De manière plus globale, le maintien d’une bonne hygiène de vie est indispensable pour éviter les maladies. On sait par exemple que le tabac, l’alcool et la sédentarité ne favorisent pas une bonne santé osseuse. L’activité physique doit être adaptée à l’ostéoporose : pour prévenir la maladie, le mieux est que le pied ait un contact physique avec le sol. On conseille donc souvent la marche à pied.
Existent-ils des traitements contre l’ostéoporose ?
Le traitement médicamenteux n’est pas systématique.
Deux paramètres sont pris en compte. Le premier est la présence ou non d’une fracture, et si oui, sur quel os.
Le deuxième paramètre à prendre en compte est la densité et la qualité des os du patient. Pour le savoir, on pratique une densitométrie osseuse. Si elle est abaissée de manière significative, alors il faudra procéder à un traitement médicamenteux, en plus d’appliquer les conseils hygiéno-diététiques que j’ai donnés précédemment.
Est-ce qu’il existe aujourd’hui des services spéciaux de prévention pour l’ostéoporose en France ?
A ma connaissance, il n’existe pas de services de prévention dédiés à cette maladie. Il existe des centres de soin, comme l’Institut Pasteur de Lille qui a mis en place une consultation de prévention incluant la réalisation d’une densitométrie osseuse.
Je suis responsable d’une structure qui s’appelle le Groupe de Recherches et d’Informations sur les Ostéoporoses. Nous travaillons conjointement avec une association de malades, l’Association Française de lutte Anti Rhumatismale. Nous militons depuis un certain temps pour essayer d’élargir le champ du remboursement de la densitométrie osseuse, examen pour l’instant remboursable sous certaines conditions.

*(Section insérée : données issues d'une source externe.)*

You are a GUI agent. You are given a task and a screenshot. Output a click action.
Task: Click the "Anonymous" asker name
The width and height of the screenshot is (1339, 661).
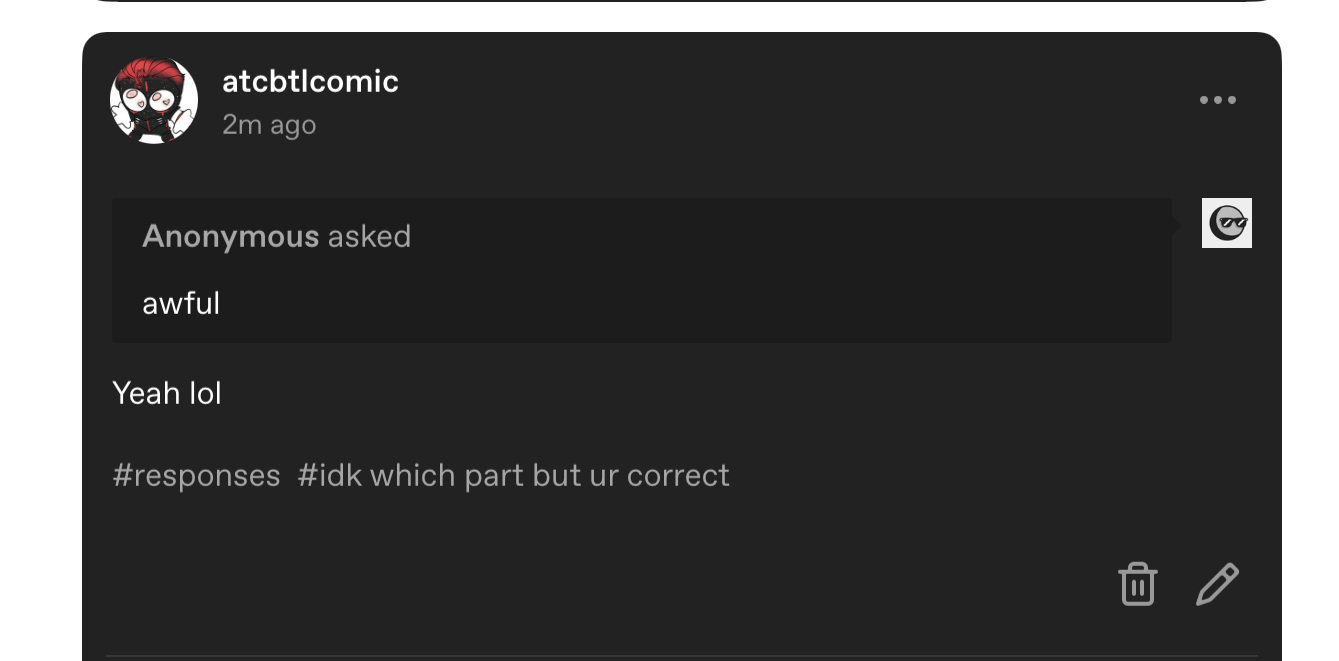tap(230, 236)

Notre conviction est qu’il vaut mieux “prévenir que guérir”. Pour nous, l’examen pourrait permettre de prévenir de nombreuses fractures. Notre idée serait de proposer une consultation de “bien vieillir”, qui comporterait plusieurs examens sur les maladies liées à l’âge, dont une densitométrie osseuse. J’espère que ce genre de consultation, qui n’existe pas pour l’instant, va se développer rapidement.